[Opening Text for analysis section]
The key is in fluid compartments and osmotic activity. For the purposes of this discussion, let us say that there are two fluid compartments the ExtraCellular Fluid (ECF) and IntraCellular Fluid (ICF). Only the ECF contributes to blood volume and blood pressure.
Na is not only the major ECF ion, but it is also confined there. The ICF concentration of Na is much lower than in the ECF, and it is continuously, invariably and actively kept out of the ICF. In other words, the vast majority of ingested Na ends up in the ECF, and drag the associated amount of water (ie volume, thereby increasing blood pressure). It is the opposite for K, which is mainly in the ICF. As for Cl, it is more or less equal in the ICF and ECF, and is allowed to move freely between them, meaning that you need to ingest twice as much as a given amount of Na for a similar effect on volume distribution. Bicarb is a minor ion, and moves freely between compartments. These are the reasons why, clinically, if someone is hypovolemic (ie dehydrated, losing blood) they are given a sodium based fluid or a protein based fluid (colloid), because both will drag volume and stay in the ECF.
[Closing Text for analysis section]
[Opening Data under study section]
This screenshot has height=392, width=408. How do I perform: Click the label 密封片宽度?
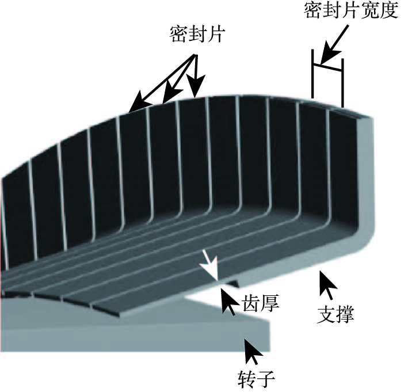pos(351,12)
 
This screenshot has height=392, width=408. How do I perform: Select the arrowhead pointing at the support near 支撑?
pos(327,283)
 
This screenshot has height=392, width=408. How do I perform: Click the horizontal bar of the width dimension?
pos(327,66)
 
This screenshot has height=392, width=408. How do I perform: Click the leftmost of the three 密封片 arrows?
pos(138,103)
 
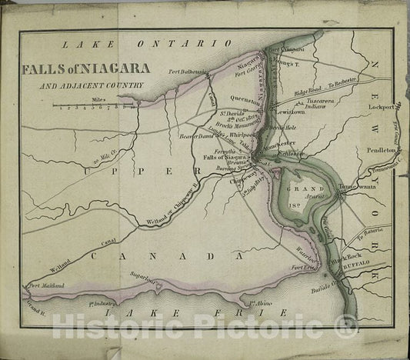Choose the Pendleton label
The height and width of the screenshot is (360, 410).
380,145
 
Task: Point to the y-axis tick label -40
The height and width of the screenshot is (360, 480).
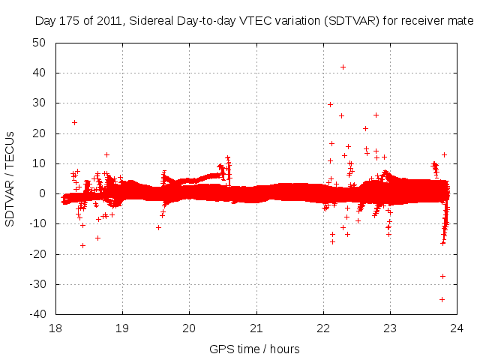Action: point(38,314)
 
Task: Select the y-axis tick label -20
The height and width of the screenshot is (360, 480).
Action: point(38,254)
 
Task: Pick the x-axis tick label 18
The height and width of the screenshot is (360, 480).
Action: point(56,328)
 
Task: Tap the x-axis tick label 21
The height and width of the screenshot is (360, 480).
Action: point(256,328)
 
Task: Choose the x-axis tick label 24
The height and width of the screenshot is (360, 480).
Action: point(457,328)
[Closing Data under study section]
[Opening Data under study section]
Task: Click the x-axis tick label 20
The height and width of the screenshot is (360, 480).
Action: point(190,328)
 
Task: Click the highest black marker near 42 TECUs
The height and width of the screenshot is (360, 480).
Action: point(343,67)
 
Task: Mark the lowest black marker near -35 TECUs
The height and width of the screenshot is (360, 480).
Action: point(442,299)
[Closing Data under study section]
[Opening Data under study section]
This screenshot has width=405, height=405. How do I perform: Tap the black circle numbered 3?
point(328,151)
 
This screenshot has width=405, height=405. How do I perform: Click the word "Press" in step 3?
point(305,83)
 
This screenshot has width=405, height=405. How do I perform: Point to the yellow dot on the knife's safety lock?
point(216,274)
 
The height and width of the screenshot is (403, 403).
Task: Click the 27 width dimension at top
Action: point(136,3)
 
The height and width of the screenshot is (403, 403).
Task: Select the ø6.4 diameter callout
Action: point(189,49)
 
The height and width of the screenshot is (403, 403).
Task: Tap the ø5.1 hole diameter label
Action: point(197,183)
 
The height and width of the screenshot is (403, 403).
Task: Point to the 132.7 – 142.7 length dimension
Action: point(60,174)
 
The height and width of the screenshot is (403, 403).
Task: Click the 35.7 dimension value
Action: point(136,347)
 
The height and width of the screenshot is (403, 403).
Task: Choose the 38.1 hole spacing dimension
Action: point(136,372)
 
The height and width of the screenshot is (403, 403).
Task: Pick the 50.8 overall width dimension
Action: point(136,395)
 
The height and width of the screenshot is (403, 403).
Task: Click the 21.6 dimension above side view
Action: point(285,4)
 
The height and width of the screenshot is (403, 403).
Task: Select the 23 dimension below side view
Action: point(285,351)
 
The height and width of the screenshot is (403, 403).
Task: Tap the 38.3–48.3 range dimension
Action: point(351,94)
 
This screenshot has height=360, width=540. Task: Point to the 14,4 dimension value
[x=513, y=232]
[Closing Data under study section]
### Tasks for this exercise:
(1) According to the text on fluid compartments and sodium, which fluid compartment contributes to blood volume and blood pressure?
(2) List every ion that the text on fluid compartments and sodium discusses.
(3) Write a continuation of the text on fluid compartments and sodium, beginning after its final sentence.

### Numbered responses:
(1) Only the extracellular fluid (ECF).

(2) Na (sodium), K (potassium), Cl (chloride), bicarb (bicarbonate)

(3)
As for the other part of your question, isn't it tightly regulated? Yes, but extra sodium takes some time to get excreted (much less than 1% of sodium that goes through the kidneys is excreted). In other words, any extra sodium (i.e. extra volume as we have established) will stay there for some time, and if you are continually having high sodium meals, every day, you will walk around with extra sodium most of the time. Therefore, your blood pressure will be higher than it would be, if your diet was lower in sodium.
So, no, sodium is not stealing the spotlight from anyone when it comes to ECF. But the other ions have their glory under other spotlights.